● **Instructies**:
Geef de regels uit de gegevens hieronder weer als genummerde lijst zonder lege regels. Begin bij de regel met "is (942, 658)." en ga door tot en met de regel met "Action: 119,225".

● **Gegevens opdracht**:
------------------------------

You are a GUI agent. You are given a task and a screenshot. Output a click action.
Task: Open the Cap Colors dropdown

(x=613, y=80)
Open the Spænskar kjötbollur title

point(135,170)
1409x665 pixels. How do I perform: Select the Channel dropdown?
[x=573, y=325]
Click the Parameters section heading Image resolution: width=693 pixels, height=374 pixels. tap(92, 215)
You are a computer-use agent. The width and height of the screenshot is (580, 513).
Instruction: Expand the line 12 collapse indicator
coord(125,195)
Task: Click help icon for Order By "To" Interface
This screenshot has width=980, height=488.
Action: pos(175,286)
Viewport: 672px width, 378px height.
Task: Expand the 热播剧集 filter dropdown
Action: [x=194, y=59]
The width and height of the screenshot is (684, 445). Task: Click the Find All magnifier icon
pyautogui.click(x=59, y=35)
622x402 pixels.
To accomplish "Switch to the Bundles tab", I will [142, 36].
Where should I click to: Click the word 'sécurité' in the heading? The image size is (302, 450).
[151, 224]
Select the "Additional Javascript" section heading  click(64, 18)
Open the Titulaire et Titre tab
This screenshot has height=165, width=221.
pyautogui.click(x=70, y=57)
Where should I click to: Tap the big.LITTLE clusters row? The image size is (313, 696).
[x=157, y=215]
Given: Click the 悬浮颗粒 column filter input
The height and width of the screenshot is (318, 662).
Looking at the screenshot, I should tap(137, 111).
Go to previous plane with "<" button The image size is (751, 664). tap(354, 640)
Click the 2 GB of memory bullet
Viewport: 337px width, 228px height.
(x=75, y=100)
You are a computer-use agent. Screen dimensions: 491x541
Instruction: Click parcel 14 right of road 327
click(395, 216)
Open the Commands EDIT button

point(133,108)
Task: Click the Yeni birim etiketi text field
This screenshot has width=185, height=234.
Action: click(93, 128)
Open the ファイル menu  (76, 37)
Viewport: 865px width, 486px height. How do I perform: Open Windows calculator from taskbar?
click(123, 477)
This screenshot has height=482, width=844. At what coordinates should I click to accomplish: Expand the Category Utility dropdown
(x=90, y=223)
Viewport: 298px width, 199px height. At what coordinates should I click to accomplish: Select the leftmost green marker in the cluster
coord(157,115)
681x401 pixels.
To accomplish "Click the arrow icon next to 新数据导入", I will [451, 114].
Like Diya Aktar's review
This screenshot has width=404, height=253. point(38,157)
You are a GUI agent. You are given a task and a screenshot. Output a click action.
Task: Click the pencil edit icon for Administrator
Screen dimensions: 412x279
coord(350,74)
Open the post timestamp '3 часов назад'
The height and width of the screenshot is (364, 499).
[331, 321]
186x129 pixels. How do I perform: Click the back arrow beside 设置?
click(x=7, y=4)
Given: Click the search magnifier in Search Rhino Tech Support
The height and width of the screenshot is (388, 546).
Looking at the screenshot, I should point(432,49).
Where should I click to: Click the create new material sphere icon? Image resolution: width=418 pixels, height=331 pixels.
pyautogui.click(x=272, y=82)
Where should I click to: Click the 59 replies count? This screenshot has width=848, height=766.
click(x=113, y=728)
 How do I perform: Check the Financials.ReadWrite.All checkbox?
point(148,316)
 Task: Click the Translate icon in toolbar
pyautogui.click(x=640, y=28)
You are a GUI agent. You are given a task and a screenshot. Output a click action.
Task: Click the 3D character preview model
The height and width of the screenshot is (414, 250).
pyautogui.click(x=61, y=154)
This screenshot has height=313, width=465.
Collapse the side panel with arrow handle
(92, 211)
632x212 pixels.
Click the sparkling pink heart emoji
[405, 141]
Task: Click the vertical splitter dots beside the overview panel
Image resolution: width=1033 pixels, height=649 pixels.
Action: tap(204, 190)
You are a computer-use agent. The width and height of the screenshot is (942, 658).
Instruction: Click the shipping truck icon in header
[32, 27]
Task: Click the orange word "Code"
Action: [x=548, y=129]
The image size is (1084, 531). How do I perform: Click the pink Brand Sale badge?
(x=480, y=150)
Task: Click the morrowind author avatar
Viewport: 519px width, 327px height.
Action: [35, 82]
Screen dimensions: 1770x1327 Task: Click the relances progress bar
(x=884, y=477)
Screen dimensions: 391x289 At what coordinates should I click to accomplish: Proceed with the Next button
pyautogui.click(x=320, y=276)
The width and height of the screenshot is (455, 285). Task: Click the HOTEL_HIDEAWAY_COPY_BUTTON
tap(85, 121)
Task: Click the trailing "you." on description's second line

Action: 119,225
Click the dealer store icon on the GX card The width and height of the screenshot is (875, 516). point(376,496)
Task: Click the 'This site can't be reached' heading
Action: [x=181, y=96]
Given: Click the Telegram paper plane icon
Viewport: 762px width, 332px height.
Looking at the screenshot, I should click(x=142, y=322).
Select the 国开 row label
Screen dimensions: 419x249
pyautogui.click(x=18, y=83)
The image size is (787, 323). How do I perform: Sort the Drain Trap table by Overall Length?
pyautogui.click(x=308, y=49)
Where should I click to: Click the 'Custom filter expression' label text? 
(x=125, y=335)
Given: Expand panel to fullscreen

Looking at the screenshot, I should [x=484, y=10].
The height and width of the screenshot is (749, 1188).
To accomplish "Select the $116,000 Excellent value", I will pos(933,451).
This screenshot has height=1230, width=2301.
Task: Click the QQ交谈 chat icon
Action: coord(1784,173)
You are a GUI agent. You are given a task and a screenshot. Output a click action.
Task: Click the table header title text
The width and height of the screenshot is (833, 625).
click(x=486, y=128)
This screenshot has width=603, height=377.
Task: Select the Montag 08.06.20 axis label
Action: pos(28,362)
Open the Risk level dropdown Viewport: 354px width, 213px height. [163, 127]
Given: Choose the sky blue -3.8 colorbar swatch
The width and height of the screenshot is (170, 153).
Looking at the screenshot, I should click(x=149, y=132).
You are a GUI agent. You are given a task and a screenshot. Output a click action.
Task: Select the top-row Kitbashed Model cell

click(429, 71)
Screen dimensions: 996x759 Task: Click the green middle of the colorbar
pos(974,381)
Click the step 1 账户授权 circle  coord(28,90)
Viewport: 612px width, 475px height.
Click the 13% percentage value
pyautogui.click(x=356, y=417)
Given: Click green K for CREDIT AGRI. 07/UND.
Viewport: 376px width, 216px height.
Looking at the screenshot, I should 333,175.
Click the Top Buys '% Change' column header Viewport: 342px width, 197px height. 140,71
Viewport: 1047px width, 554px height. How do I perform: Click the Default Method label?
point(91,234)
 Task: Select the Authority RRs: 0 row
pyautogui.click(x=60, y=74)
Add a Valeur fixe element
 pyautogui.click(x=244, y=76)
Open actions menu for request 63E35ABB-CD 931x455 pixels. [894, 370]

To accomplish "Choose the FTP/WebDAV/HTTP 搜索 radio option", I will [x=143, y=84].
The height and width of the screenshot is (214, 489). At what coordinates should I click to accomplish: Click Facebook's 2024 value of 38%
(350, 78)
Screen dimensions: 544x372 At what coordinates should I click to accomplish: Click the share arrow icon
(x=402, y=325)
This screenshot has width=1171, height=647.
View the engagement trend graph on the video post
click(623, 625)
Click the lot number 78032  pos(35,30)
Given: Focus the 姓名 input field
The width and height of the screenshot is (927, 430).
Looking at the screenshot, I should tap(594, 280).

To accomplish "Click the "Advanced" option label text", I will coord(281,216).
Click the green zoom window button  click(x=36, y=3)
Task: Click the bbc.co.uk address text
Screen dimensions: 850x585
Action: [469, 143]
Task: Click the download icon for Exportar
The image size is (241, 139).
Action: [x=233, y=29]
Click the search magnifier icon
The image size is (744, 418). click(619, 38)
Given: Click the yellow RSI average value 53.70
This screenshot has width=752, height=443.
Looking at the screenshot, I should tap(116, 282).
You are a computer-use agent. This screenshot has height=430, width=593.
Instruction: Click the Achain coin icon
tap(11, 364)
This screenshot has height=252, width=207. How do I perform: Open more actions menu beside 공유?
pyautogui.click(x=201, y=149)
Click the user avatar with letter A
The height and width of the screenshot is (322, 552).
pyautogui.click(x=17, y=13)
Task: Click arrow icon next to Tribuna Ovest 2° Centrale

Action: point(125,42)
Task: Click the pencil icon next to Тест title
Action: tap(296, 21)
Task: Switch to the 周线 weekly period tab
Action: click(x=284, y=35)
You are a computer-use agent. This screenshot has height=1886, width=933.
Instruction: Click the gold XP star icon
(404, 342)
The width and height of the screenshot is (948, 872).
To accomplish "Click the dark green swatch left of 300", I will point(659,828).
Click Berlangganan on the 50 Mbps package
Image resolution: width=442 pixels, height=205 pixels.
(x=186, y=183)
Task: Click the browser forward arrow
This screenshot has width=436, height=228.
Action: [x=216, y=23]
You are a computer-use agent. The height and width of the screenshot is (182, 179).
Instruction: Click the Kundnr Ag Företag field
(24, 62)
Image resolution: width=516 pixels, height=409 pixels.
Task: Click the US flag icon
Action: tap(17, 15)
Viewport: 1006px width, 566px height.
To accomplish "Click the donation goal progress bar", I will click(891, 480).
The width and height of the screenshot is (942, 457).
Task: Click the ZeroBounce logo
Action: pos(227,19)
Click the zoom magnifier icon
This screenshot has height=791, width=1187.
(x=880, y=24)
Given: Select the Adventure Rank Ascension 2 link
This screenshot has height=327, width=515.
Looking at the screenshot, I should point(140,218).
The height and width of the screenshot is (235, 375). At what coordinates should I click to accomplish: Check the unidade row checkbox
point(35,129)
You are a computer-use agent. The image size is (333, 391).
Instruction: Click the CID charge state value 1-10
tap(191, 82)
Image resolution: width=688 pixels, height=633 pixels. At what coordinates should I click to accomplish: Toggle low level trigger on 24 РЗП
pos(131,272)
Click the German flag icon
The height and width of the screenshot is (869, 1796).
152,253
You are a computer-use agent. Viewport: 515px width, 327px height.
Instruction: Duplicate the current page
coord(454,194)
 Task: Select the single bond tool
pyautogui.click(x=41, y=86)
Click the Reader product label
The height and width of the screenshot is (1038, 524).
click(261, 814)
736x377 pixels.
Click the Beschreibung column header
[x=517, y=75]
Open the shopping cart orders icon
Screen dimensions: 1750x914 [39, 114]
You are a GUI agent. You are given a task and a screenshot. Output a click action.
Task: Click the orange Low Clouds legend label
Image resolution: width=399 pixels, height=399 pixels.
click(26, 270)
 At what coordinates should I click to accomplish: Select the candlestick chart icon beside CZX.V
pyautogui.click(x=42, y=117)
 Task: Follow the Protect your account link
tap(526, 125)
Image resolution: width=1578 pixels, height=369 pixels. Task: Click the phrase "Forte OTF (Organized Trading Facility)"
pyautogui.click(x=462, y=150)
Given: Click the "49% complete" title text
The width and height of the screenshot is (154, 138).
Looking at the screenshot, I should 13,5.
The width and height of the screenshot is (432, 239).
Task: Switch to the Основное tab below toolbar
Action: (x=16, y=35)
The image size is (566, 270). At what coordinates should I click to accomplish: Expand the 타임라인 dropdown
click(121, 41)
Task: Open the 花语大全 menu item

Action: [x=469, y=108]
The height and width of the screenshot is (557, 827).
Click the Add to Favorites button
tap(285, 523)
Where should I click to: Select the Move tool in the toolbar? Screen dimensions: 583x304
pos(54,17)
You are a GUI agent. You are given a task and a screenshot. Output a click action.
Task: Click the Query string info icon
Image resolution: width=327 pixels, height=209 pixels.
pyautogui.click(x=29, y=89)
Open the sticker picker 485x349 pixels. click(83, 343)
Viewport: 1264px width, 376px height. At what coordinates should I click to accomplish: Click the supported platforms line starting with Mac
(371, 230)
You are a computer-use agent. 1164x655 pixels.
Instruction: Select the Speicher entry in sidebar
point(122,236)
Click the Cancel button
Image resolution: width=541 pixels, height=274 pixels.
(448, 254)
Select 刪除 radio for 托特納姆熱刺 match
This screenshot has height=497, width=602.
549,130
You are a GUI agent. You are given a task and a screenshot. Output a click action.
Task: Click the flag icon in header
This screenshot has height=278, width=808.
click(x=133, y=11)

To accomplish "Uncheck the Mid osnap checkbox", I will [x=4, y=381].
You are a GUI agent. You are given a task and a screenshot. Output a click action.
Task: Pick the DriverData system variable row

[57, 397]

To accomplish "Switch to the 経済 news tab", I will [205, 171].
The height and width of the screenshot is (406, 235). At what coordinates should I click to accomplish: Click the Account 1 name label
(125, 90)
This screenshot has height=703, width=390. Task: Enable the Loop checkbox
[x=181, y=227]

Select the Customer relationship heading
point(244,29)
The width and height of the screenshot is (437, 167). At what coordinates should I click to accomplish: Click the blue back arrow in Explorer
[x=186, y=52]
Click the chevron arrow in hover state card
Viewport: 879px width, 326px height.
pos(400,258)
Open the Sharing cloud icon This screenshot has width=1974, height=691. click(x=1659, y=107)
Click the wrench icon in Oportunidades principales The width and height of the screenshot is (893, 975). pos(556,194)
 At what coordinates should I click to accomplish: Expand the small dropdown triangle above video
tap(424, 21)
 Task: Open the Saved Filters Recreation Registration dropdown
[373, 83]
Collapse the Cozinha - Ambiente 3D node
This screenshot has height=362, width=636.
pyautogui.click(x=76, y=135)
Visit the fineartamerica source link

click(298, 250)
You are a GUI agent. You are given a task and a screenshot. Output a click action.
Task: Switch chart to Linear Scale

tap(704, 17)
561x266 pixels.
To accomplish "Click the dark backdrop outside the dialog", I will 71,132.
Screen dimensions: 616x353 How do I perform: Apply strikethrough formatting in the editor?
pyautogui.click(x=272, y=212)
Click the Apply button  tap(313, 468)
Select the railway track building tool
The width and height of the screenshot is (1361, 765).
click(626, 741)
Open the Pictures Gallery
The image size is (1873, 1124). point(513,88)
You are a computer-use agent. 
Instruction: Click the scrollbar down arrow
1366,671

------------------------------

● **Uitwerking opdracht**:
1. You are a computer-use agent. The width and height of the screenshot is (942, 658).
2. Instruction: Click the shipping truck icon in header
3. [32, 27]
4. Task: Click the orange word "Code"
5. Action: [x=548, y=129]
6. The image size is (1084, 531). How do I perform: Click the pink Brand Sale badge?
7. (x=480, y=150)
8. Task: Click the morrowind author avatar
9. Viewport: 519px width, 327px height.
10. Action: [35, 82]
11. Screen dimensions: 1770x1327 Task: Click the relances progress bar
12. (x=884, y=477)
13. Screen dimensions: 391x289 At what coordinates should I click to accomplish: Proceed with the Next button
14. pyautogui.click(x=320, y=276)
15. The width and height of the screenshot is (455, 285). Task: Click the HOTEL_HIDEAWAY_COPY_BUTTON
16. tap(85, 121)
17. Task: Click the trailing "you." on description's second line
18. Action: 119,225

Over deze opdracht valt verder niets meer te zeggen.